Понятно, что иных такая его настырность просто из себя выводила: надо ж и меру знать! К тому же и шутки его бывали однообразны и плоски (тоже ведь вдохновение нужно), а это, не надо объяснять, сильно утомляет, не говоря уже про раздражение. Нетерпимость обнаруживалась (но ведь и Шива глумился). Это ведь не с деревом танцевать. Тут – люди.
Однажды выставили за дверь, встали двое и буквально под руки вывели в коридор, к парадной двери, отворили ее и… до свидания. Не так чтоб сильно, однако – туда, в неуютное лестничное пространство – как на помойку.
Нехорошо получилось.
В другой раз дама – не «ах, ах», а с разлета по щеке бамс, по другой бамс, и не шутя, а вполне натурально (в том числе и звук). Тут как не делай вид, что ничего не случилось, какие коленца отступные ни выкидывай, понятно – случилось. Дама малознакомая, непривыкшая к Шивиным шуткам, может и вообще – к шуткам, особенно такого рода (sexual harassment).

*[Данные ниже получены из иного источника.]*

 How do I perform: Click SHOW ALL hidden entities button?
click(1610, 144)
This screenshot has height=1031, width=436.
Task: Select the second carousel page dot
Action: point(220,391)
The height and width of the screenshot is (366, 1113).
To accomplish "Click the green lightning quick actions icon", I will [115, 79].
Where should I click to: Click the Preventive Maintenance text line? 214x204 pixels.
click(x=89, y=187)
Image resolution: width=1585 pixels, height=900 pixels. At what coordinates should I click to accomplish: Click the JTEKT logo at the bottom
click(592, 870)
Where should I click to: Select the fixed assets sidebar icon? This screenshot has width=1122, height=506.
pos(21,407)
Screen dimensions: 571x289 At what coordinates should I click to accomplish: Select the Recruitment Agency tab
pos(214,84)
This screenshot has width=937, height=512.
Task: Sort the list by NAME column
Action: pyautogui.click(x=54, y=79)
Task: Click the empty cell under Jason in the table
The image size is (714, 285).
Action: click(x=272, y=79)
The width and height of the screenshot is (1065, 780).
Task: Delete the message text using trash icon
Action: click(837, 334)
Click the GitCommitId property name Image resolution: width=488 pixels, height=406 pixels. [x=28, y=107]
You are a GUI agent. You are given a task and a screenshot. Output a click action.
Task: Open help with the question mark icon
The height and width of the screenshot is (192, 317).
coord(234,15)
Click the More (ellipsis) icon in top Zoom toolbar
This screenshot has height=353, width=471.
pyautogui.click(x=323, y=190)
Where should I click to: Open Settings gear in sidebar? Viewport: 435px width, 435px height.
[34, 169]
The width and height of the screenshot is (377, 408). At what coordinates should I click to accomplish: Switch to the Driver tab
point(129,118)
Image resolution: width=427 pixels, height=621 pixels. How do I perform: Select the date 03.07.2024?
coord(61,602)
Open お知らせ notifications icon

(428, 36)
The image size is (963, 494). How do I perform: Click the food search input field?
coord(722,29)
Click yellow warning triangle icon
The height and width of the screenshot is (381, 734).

Бывает. Как в цирке. Не всякий номер проходит благополучно, особенно у акробатов. Да и у клоунов тоже.
Между прочим, цирк Шива любил. Куда больше, чем театр. А все потому, по его словам, что цирк – это цирк, представление, игра, праздник, а театр – претензия на отражение жизни и философию. Цирк – риск и необычность, а театр – то же томление духа, что и всякие прочие изящные искусства. Цирк – динамика, танец, отвага, все прочее – лишь имитация.
Своя логика в этом была, что говорить. А он тем более эту логику собственным поведением подтверждал. В том смысле, что тоже рисковал.
Кстати, в тот раз, когда его вывели, он ведь не ушел просто так, обидевшись. Все, значит, сидят, пригорюнившись после подобного эксцесса (не каждый же день насильственно выпроваживают человека), и вдруг стук в окно (а этаж, кажется, третий): тук-тук, вежливо, словно просятся войти. Выглядывают, а там – он, Шива, на ветке близрастущего дерева (тополь), страшно смотреть, как он свесился, весь перегнувшись (и ветка опасно гнется и вибрирует)…
Крики испуганные, смех, шум-гам, а он с безмятежным видом, подобно коале, висит на ветке и в окно заглядывает из ночной темноты… Ну нет человеку удержу.